__Assignment__.
The line with "Screen dimensions: 1512x811" through the last line of the entries: give these again exactly, and only these, without any pictures.
+++++
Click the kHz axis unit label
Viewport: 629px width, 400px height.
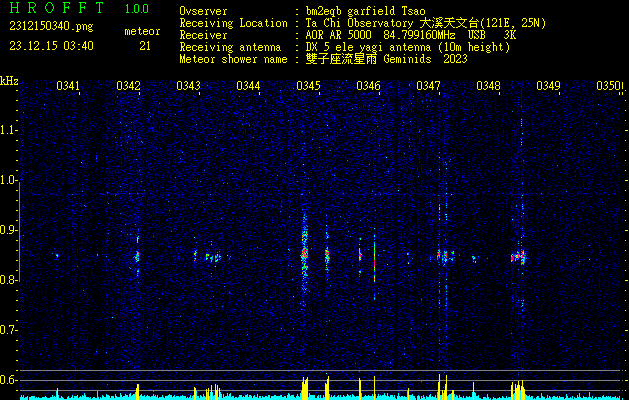[9, 81]
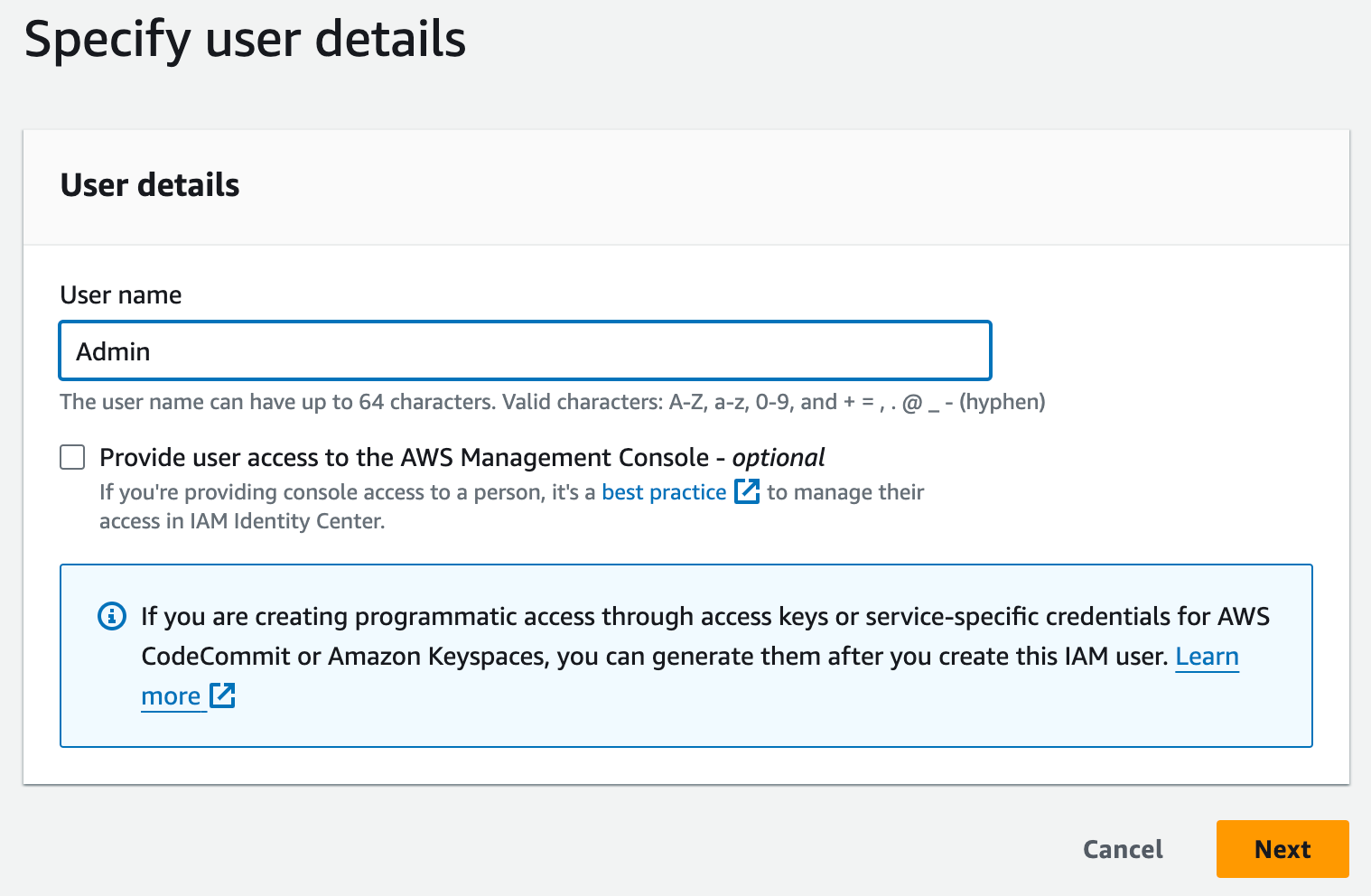
Task: Click the (hyphen) text in the hint
Action: tap(1002, 402)
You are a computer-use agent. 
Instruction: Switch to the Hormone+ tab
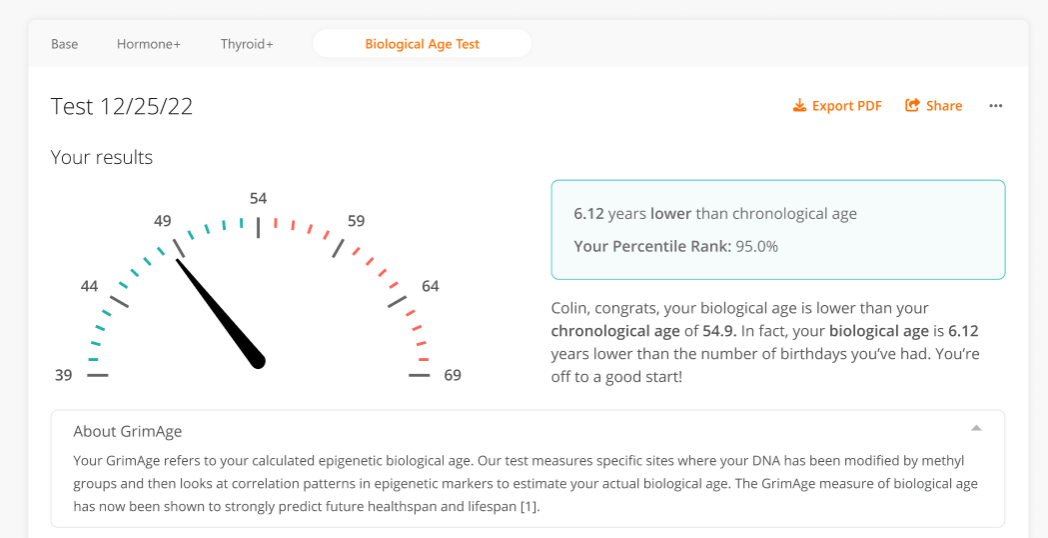coord(148,44)
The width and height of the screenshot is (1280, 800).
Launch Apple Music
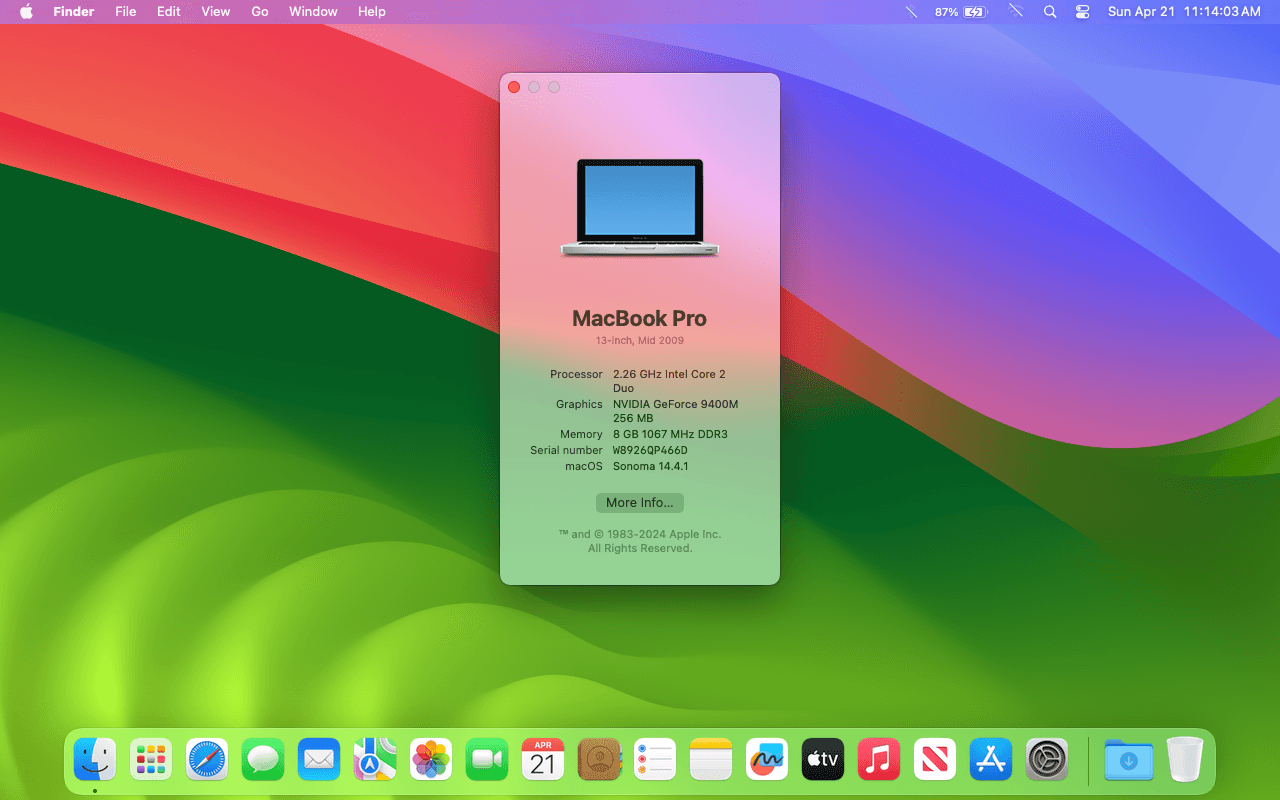tap(878, 758)

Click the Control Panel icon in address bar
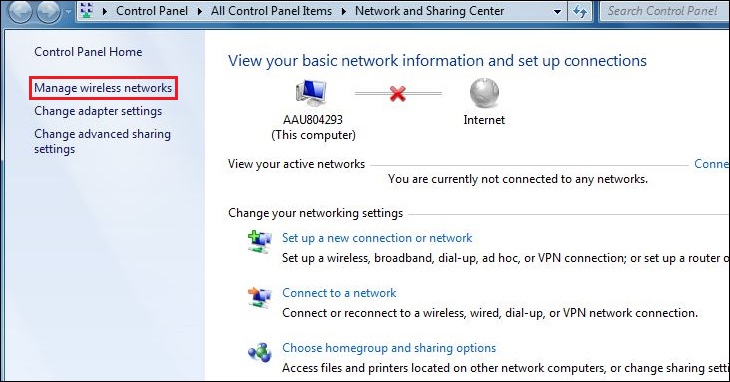[86, 10]
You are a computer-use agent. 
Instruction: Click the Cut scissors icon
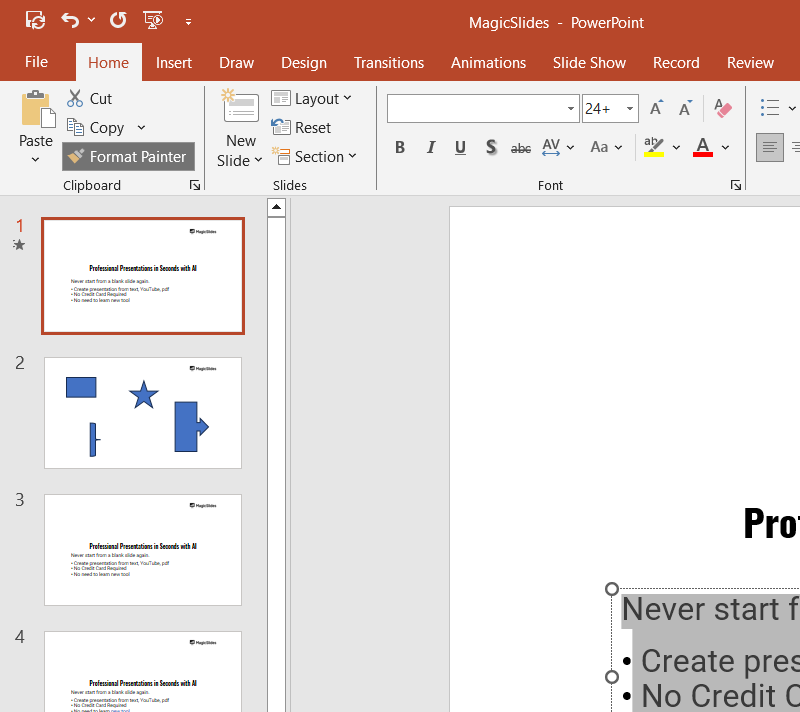click(x=75, y=99)
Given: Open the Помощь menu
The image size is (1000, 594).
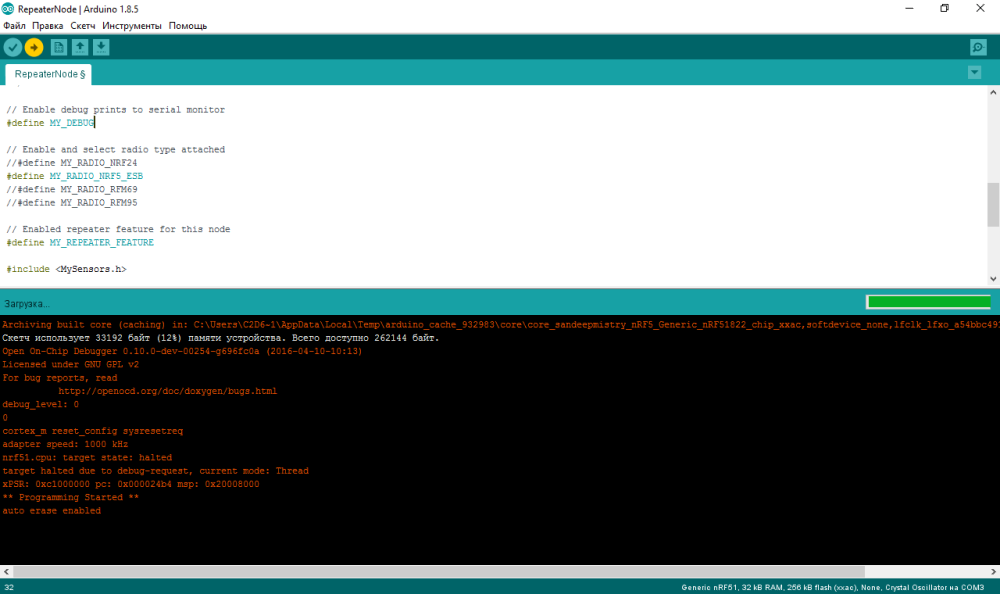Looking at the screenshot, I should tap(188, 25).
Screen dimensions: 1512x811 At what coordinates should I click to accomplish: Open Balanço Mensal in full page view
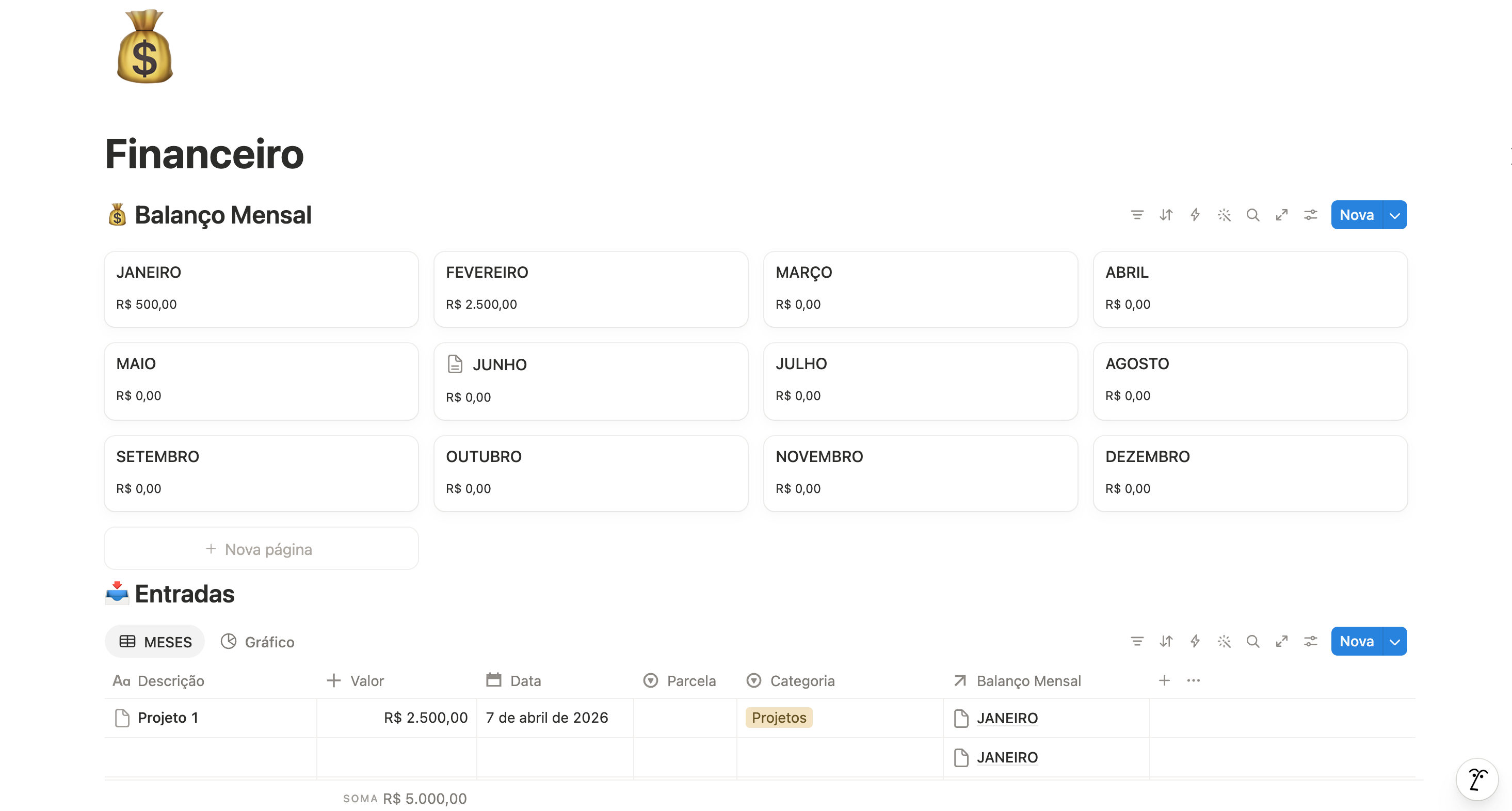(x=1281, y=215)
+++++
__Reply__.
Screen dimensions: 1512x811 At what coordinates should I click to accomplish: Open Balanço Mensal in full page view
(x=1281, y=215)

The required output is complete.